# Making a big cauldron



## JoshHantman

This is my first post

This is for a Cauldron Creep.

I stole the basic idea from folks on the internet -- but added some of my own twists:

Step One: Get a big plastic tote and tape some cardboard cut outs around it for the shape:










Step Two: Duct tape around it to make the shape










Step 3: Apply dry wall tape followed by light weight dry wall joint compound applied with a small trowel:









Step 4: Sand and apply more coats of compound as needed. It will the surface will remain rough and irregular, which is ok since it will appear aged.

Step 5: Pain with black spray paint:

Step 5: Apply a lot of bronze spray paint with a sponge or crumpled plastic bag and some dabs of dark orange paint for rust. 









Then attach some handles (Halloween door knockers from the dollar store):










I hope you enjoyed my first post! This cauldron is for a "Cauldron Creep" so there will likely be more posts to come !

Happy Haunting!


----------



## goneferal

Good job. That sucker shouldn't easily blow away in the wind.


----------



## JoshHantman

goneferal said:


> Good job. That sucker shouldn't easily blow away in the wind.


Thanks. Although it's not as heavy as you would think. Because it's lightweight joint compound it is really almost as light as paper mache.

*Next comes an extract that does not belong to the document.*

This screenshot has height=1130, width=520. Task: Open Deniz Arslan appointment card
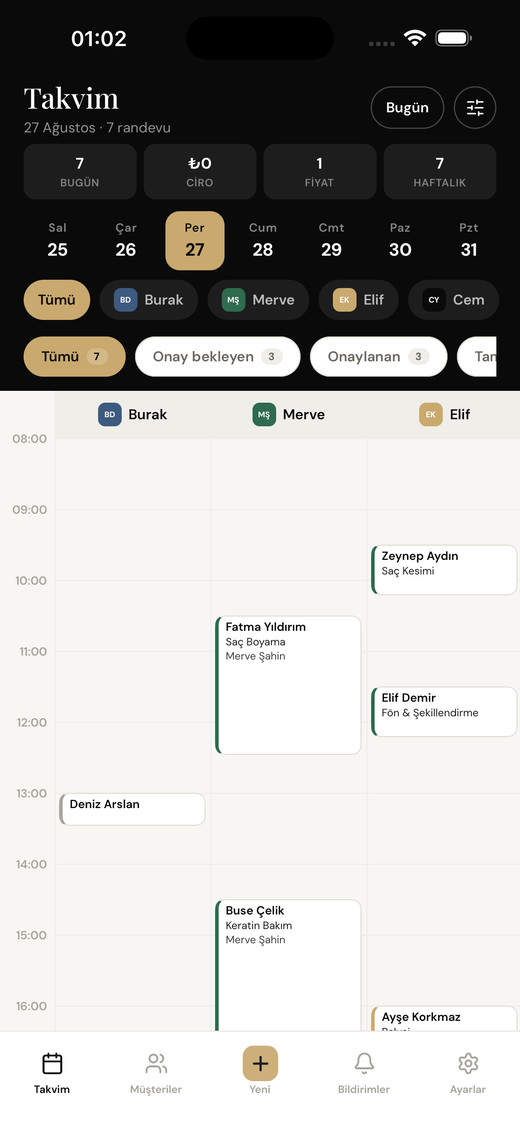tap(132, 809)
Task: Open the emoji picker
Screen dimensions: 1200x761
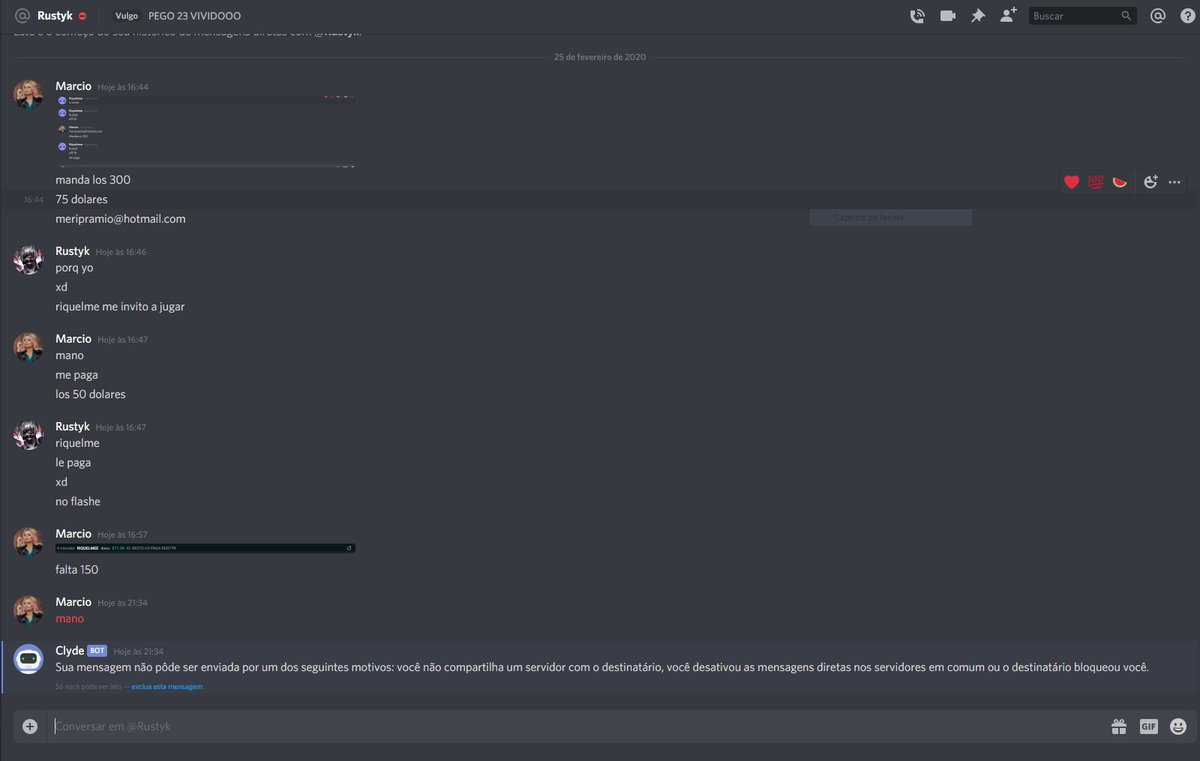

It took some trial and error to get the metallic look but I'm happy with how "real" it looks.


----------



## phillipjmerrill

wow. that's a great method. i will definately have to try this.


----------



## TJN66

That is amazing!


----------



## beelce

looks great....................


----------



## Bone Dancer

excellent work


----------



## scarynoyes

Love it! I have mine past the duct tape stage but then did masking tape like Ghoulish Cop in preparation for paper mache'. I didn't think it was going to happen this year because I'm running out of dry time. This provides another option that will work quicker. Thanks for sharing.


----------



## Headless

Looks fantastic - great job!


----------



## MapThePlanet

Looks cool....nice job on the finish...have to love Dollar Tree door knockers!


----------



## Cat_Bones

Great idea thanks I'm heading to the dollar store now!


----------



## Anda

Great idea! I love the texture that the joint compound gives. Very interesting.


----------



## Uruk-Hai

GREAT job! I wish I had done it this way with mine! I went with paper mache over a yoga ball. Turned out ok in the end but it took forever. (I really hate paper mache!)


----------



## Pumpkin5

:jol:Hey Josh, that is such a great cauldron. You really did excellent work and your creative detail is so nice! I love your paint techinque and the add ons, the trim pieces that look like door knockers. Definitely one of a kind! I am still torn as to what to do for my cauldron creep, but you have definitely given me food for thought. Thanks!


----------



## Spider Rider

Great job in smoothing out the "ribs" and making it look metallic. An excellent cauldron.


----------



## JoshHantman

Thanks everyone for the kind words. I'll try to post more stuff (and some vids) as I go along!


----------



## Sytnathotep

That's clever,  great work! I think your paint job is what really makes it.


----------



## tortured_serenity

It looks amazing!


----------



## dudeamis

I love the door knob handles! I might just steal that idea for mine


----------



## Irish Witch

This is really great, thanx for sharing


----------



## Palmdale Haunter

Looks great!


----------



## GhoulishCop

Well, joint compound would indeed be a quick and easy solution! Great job! Certainly a heckuva lot speedier than the paper clay method I employed. I'd like to hear how it holds up, whether it cracks or not with movement and jostling of it.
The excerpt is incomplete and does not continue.